Afera korupcyjna

Afera korupcyjna. Były szef KNF Marek Chrzanowski jest oskarżony o proponowanie łapówek

Na temat sprawy Marka Chrzanowskiego jako pierwsza pisała „Gazeta Wyborcza”, która pod koniec listopada 2018 roku ujawniła szczegóły afery korupcyjnej związanej z jego osobą. Chrzanowski, który pełnił funkcję szefa Komisji Nadzoru Finansowego, miał w marcu 2018 roku proponować właścicielowi Getin Banku, Leszkowi Czarneckiemu 40 mln złotych, w zamian za ochronę banku przed poczynaniami rządu. Jak podaje prokuratura, miał on też proponować „zatrudnienie Grzegorza Kowalczyka w charakterze prawnika w Getin Noble Bank SA na okres 3 lat oraz przekazał Leszkowi Czarneckiemu informację, że zatrudnienie to będzie skutkować przychylnością Komisji Nadzoru Finansowego w czasie realizacji programu naprawczego Getin Noble Bank SA”. Czarnecki nagrał rozmowę z Chrzanowskim, a nagranie to stało się podstawą do późniejszego wystawienia aktu oskarżenia przeciwko szefowi KNF.

Fotografia poglądowa

Podobno, w owym nagraniu nie występują słowa o proponowanej kwocie.

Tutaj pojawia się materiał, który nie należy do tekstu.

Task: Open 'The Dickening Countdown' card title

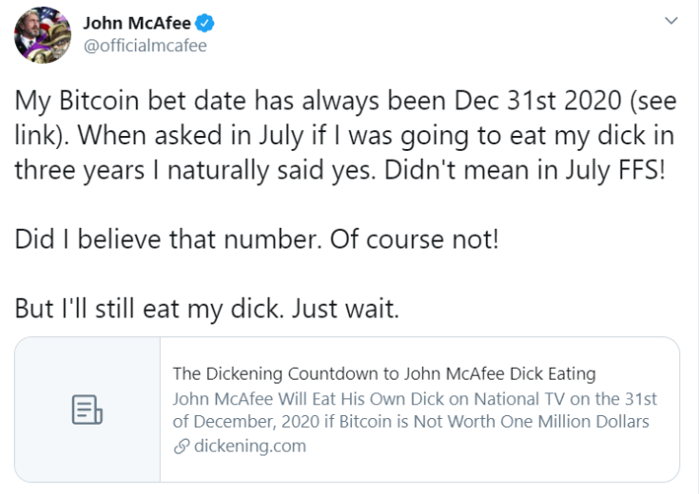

Czarnecki jednak twierdzi, że otrzymał od Chrzanowskiego kartkę, na której ten napisał „1 procent”, co jak podaje TVN24, miało stanowić część wartości Getin Noble Banku „powiązaną z wynikiem banku”.

Oskarżenie

Po ujawnieniu sprawy w 2018 roku, Chrzanowski podał się do dymisji i został aresztowany na okres dwóch miesięcy. Śledztwo przeciwko niemu zakończyło się 31 grudnia 2019 roku i właśnie do sądu trafił akt oskarżenia, o czym poinformował pełnomocnik Leszka Czarneckiego, Roman Giertych. Były szef KNF został oskarżony z art. 231 paragrafu 2 Kodeksu Karnego, dotyczącego przekroczenia uprawnień przez funkcjonariusza publicznego w celu osiągnięcia korzyści majątkowej. Giertych poinformował również, że w materiałach dowodowych nie ma owej kartki, na której Chrzanowski miał zapisać kwotę proponowanej łapówki, ale wyraził pewność, że uda się udowodnić jej istnienie. O sprawie rozstrzygnie teraz sąd w Warszawie. Termin rozpoczęcia procesu nie jest jeszcze znany.